Thompson, as comptroller, guides the city’s huge pension fund investments and the city has for years required MacBride compliance when it invests in companies doing business in Northern Ireland.
“The pension funds helped create the MacBride Principles to ensure that all workers are treated fairly,” Thompson said in a statement.
“Employment discrimination in Northern Ireland has historically been one of the major causes of sectarian divisions, and we are committed to supporting the Northern Ireland peace process in every way possible. I applaud Warner Chilcott for joining us in this effort,” Thompson said.
The fair employment guidelines are in this case being specifically backed by the New York City Employees’ Retirement System (NYCERS), Teachers’ Retirement System for the City of New York (TRS), New York City Police Pension Fund, New York City Fire Department Pension Fund and the New York City Board of Education Retirement System (BERS).
The Warner Chilcott move was also praised by New York city Public Advocate Betsy Gotbaum and Queens Borough President Helen Marshall.
“In recent times, we have witnessed an amazing transformation in Northern Ireland towards peace and prosperity.

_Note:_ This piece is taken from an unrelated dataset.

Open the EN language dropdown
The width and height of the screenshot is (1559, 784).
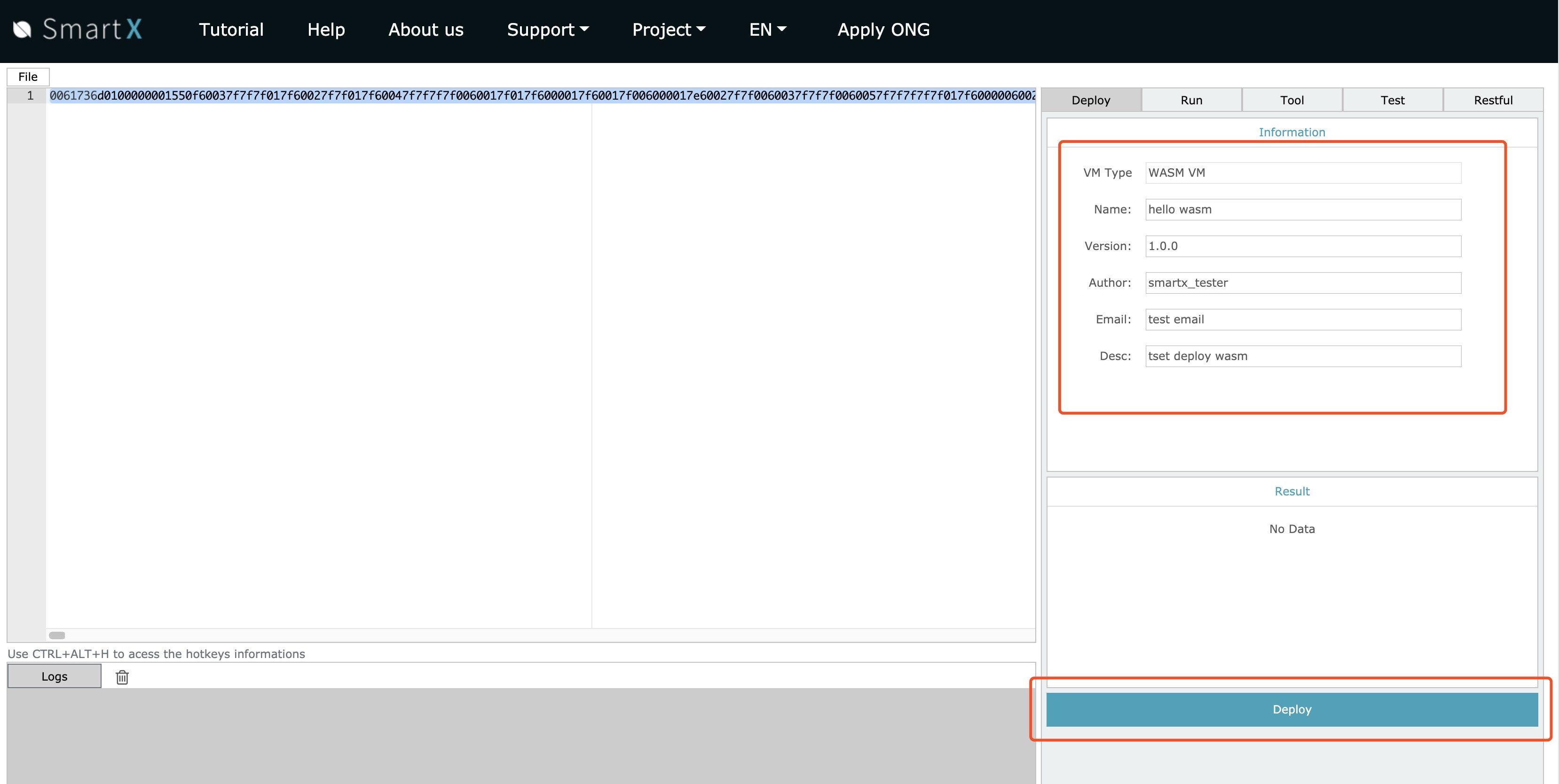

While this progress gives hope for economic and social growth, corporate adherence to the MacBride Principles will further ensure that equal treatment to all employees is preserved.
“Warner Chilcott has recognized the importance of the MacBride principles as well as the benefits they will confer to employees and to the firm’s future,” said Gotbaum.
“I thank the comptroller for helping NYCERS and the other City pension funds to use their influence to promote justice and equality in the workplace, both domestically and abroad.
NYCERS and the other city pension systems represent hundreds of thousands of workers, and it is therefore appropriate that we do what we can to improve conditions for workers all over the world,” Marshall said.
In addition to Warner Chilcott, three other companies so far this year have been presented with shareholders proposals on MacBride by the city pension funds.
They are: Conexant Systems of Newport Beach, Ca; Crane Company of Stamford, Ct., and Manpower, Inc. of Milwaukee, WI. Collectively, the New York City Pension Funds hold shares worth millions of dollars in these companies.
The nine MacBride Principles – which were based on the Sullivan Principles drawn up for apartheid-era South Africa – came into being in 1984 and were endorsed by and given the name of Nobel Peace laureate and founder of Amnesty International, Sean MacBride.
To date, a total of 93 companies in addition to various U.s. states and cities have agreed to adopt the principles for their operation in Northern Ireland.
“Recent advancements towards peace in Northern Ireland have created attractive opportunities for American businesses to operate there,” Comptroller Thompson said.
“Implementation of the MacBride Principles demonstrates a company’s dedication to social justice and equality of opportunity in international operations.”